Le Minihic-sur-Rance. Nora Bisele : la culture yiddish à portée de chants
Le groupe de musique Nora Bisele espère transmettre la culture yiddish à travers ses chants. Trois questions à Raphaële Merdrignac qui compose ce groupe avec Elsa Signorile.
Ouest-FrancePublié le
La gaîté existe dans ces chants traditionnels qui se transmettent depuis des siècles. Comme dans toute culture ancienne, il y est question d’amour, de fêtes, de nostalgie, de révoltes, d’amitié, de travaux, d’espoirs… Depuis quelque mille ans, avec un XVI siècle particulièrement florissant en littérature, cette culture s’exprimait en yiddish, langue profane distincte de l’hébreu, langue dite sacrée. Onze millions de personnes parlaient yiddish à la veille de 39-45, à travers toute l’Europe, principalement Centrale et de l’Est, mais aussi de la France à la Russie.
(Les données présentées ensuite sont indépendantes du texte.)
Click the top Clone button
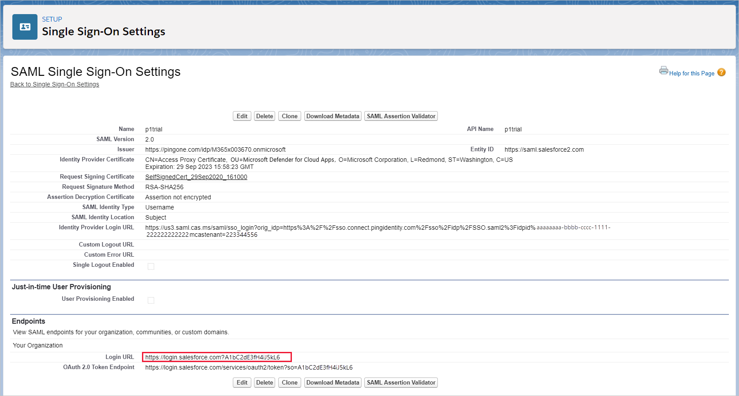This screenshot has width=739, height=396. point(289,116)
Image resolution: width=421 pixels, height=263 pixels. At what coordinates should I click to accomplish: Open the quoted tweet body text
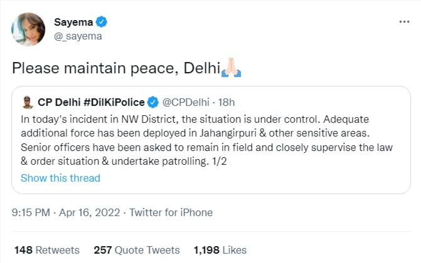(207, 139)
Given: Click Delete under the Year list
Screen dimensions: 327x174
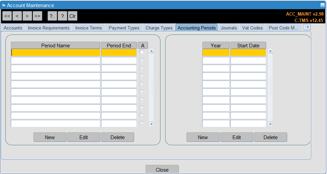Looking at the screenshot, I should click(271, 137).
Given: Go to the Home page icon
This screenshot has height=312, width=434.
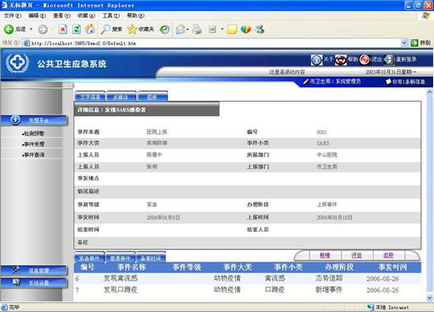Looking at the screenshot, I should click(x=90, y=29).
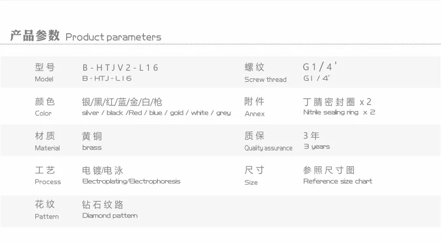
Task: Click the "Reference size chart" text
Action: pos(337,181)
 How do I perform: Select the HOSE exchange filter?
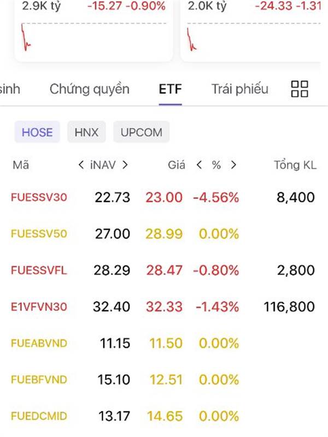point(37,132)
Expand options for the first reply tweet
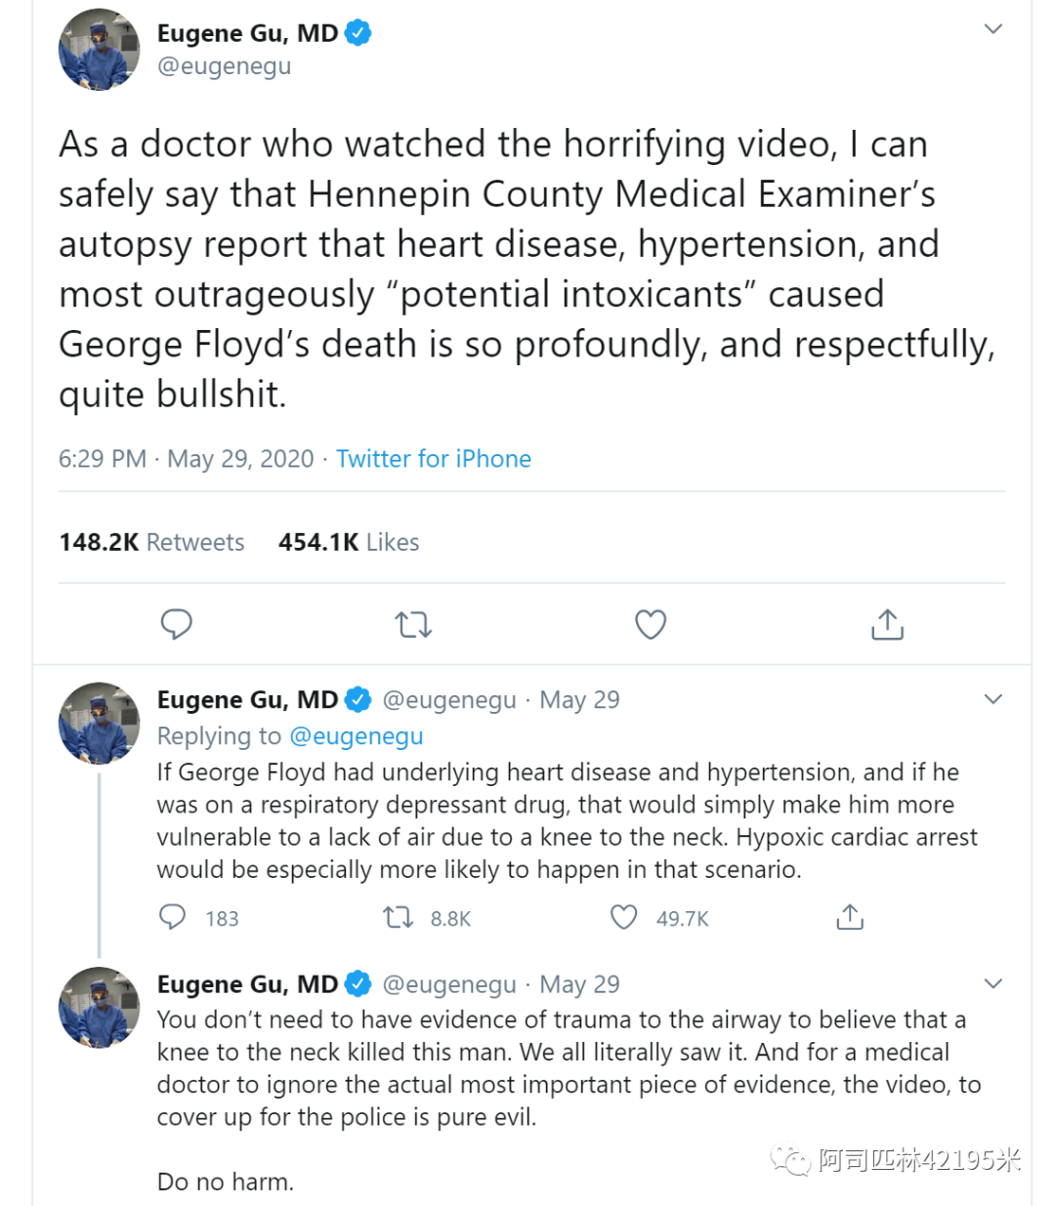 993,699
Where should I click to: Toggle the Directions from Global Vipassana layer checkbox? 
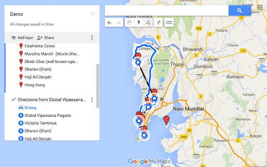pos(13,99)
Et si l’Histoire a alors pesé de tout son poids de malheur sur les Juifs, la culture yiddish se transmet : le yiddish est reconnu langue de France, quelque 80 000 personnes l’utilisent comme langue vernaculaire, 150 000 comme langue maternelle. Et la musique klezmer a beaucoup fait pour cette culture.
Vous êtes toutes deux musiciennes klezmer, souhaitez-vous transmettre votre culture ?
Nora Bisele, le nom de notre duo, vient de cela. Spécialement de la grand-mère d’Elsa qui répondait toujours à l’enfant qui demandait davantage d’histoire pour s’endormir : Nokh a bisele ? L’enfant a traduit cette phrase en Nora, une enfant inconnue qui se nommerait Bisel. Nous voulons transmettre à notre tour en faisant découvrir la culture yiddish dans toutes ses dimensions de vie.
Vous insistez aussi beaucoup sur les passerelles entre les cultures. Pourquoi ?
Question de transmission et de partage ! Nous n’avons pas les mêmes grands-mères et les mêmes héritages, qui ont contribué à faire ce que nous sommes. Il faut transmettre, et partager. Façon d’éviter les montées et replis identitaires toujours dangereux. Nora Bisele, c’est ainsi une passerelle permanente, à travers les chants, entre les cultures yiddishs et françaises et du monde. On commence en yiddish, on poursuit en français, et inversement. En humanité.
Mercredi 26 août 2020, 18 h. Concert de Saint-Buc, dans l’enclos de la chapelle ou dans la salle de Dieuleveult, selon la météo.